Inleiding:
Bij het SETL-project wordt onderzocht welke mariene organismen zich vestigen (‘settelen’) op speciaal daartoe opgehangen kunststof platen. Deze platen zijn opgehangen in havens of meren en aan steigers op 1 meter diepte. Om de drie maanden worden de platen door vrijwilligers onderzocht op organismen die zich daarop hebben vastgehecht.
Op 13 juni 2010 zijn de platen H 89 (B1) en H 106 (B2) opgehangen aan de ballenlijn van de duikstek.
Op 12 sept 2010 zijn de platen er weer uitgehaald en vervangen door de platen: H114 (B1) en H126 (B2)
H 89 H 106
Na het fotograferen van de platen zijn de platen naar een andere locatie vervoerd waar deze vervolgens wat nader bekeken zijn, met behulp van een microscoop en binoculair. De niet direct herkenbare organismen zijn verder onderzocht, en bewaart op sterk water.
Methode:
Om een idee te krijgen van de aantallen en grootte van de organismen die zich op de plaat bevinden is er van elke plaat ¼ deel ingemeten. Met behulp van het programma ImageJ zijn de aantallen en de lengten bepaald.
Resultaten:
H 89
Van H89 is op ¼ van de plaat het aantal driehoeks-mosselen geteld. Dit aantal kwam op 19 uit. Het geschatte aantal driehoeksmosselen komt dan uit op 76 mosselen.
Van de 19 getelde mosselen bedroeg de gemiddelde lengte: 0.658 cm met een stdev van 0.174. De grootst gemeten mossel bedroeg zo’n 1 cm en de kleinste werden geteld tot 0.4 cm.
H 106
Op deze plaat bevindt zich op en kwart van de plaat circa 39 mosselen. Voor de gehele plaat wordt dat een ruwe schatting van 156 mosselen.
Detail H 106
Van de 39 getelde mosselen bedroeg de gemiddelde lengte: 0.644 cm met een stdev van 0.17.
De grootst gemeten mossel bedroeg zo’n 1.1 cm en de kleinste werden geteld tot 0.4 cm.
Bij de H89 was minder dan de helft aan mosselen waar genomen ten opzichte van de H 106. Bij vorige registraties was al opgevallen dat er verschillen kunnen zijn tussen de platen van B1 en B2.

OPGESLAGEN GEGEVENS:
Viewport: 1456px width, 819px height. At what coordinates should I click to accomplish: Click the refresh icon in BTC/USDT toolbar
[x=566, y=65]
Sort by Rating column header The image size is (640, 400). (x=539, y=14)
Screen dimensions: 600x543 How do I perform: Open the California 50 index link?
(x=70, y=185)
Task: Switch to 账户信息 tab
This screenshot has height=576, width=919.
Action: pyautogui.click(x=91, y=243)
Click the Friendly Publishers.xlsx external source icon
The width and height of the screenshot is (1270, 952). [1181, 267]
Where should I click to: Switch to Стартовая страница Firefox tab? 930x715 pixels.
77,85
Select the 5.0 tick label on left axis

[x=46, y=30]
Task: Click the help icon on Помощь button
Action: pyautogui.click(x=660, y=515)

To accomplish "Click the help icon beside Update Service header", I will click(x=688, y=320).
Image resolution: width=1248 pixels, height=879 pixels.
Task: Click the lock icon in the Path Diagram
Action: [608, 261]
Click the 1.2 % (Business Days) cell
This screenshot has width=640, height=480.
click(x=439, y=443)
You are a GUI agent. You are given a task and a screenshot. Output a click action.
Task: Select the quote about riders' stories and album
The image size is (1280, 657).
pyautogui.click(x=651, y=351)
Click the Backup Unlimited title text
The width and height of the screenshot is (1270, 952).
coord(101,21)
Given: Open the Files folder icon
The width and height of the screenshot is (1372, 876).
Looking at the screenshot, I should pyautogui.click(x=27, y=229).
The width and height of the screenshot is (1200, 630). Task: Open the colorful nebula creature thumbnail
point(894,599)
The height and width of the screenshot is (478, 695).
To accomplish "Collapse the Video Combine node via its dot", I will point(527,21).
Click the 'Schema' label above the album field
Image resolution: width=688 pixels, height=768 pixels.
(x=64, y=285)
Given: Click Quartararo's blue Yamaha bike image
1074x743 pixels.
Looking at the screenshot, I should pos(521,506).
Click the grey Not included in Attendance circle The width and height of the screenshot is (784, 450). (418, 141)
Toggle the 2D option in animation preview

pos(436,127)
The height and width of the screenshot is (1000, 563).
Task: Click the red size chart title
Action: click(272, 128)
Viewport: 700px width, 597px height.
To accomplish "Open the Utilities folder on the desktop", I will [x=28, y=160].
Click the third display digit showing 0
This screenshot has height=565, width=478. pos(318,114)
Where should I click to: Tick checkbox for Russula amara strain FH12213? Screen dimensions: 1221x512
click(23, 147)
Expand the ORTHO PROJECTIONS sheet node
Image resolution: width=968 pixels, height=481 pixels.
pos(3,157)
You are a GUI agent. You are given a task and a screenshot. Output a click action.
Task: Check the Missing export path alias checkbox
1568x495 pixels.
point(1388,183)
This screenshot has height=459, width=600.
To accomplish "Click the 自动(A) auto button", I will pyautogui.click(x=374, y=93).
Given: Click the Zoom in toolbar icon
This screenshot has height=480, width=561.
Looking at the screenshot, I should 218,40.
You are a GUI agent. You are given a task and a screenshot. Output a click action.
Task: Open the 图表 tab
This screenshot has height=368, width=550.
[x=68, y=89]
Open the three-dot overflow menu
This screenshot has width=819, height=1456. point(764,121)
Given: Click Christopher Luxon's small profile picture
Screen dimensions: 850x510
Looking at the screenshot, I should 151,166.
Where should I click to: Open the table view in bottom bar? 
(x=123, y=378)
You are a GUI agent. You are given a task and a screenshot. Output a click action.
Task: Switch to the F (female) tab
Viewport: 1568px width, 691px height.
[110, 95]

TE BEANTWOORDEN VRAGEN:
• A. Op welke diepte hangen de kunststof platen volgens de tekst over het SETL-project?
• B. Zeg bij elke uitspraak of die klopt met de tekst over het SETL-project, en citeer de woorden uit de tekst die de doorslag geven. (i) Vrijwilligers onderzoeken de platen om de drie maanden. (ii) De aantallen en lengten van de mosselen zijn met een liniaal bepaald. (iii) Op plaat H 106 was de grootste gemeten mossel ongeveer 1.1 cm.
• C. Schrijf de tekst over het SETL-project verder, aansluitend op de laatste zin.

GESCHREVEN ANTWOORDEN:
• A. Op 1 meter diepte.

• B.
(i) Ja: "Om de drie maanden worden de platen door vrijwilligers onderzocht op organismen die zich daarop hebben vastgehecht."
(ii) Nee: "Met behulp van het programma ImageJ zijn de aantallen en de lengten bepaald."
(iii) Ja: "De grootst gemeten mossel bedroeg zo’n 1.1 cm"

• C.
Bemonstering van de platen:
De bemonstering bij de Cordylophora blijft kwantitatief erg lastig. Deze is dan verder ook niet uitgevoerd.
Van takjes van de Cordylophora zijn microscoop preparaten gemaakt en bekeken onder de microscoop.
Opvallend hierbij was dat de Cordylophora in z’n geheel omgeven waren door een ander organisme. Bij nadere determinatie zou het heel goed mogelijk zijn dat het hier om het klokdiertje gaat.
Dit is de eerste keer dat we deze organismen op de SETL platen zijn tegen gekomen. De Cordylo-phora worden geheel overwoekerd door deze “klokdiertjes”. Deze diertjes leven voornamelijk van andere eencellige zoals bacteriën.
Andere organismen zijn we op de plaat verder niet tegen gekomen.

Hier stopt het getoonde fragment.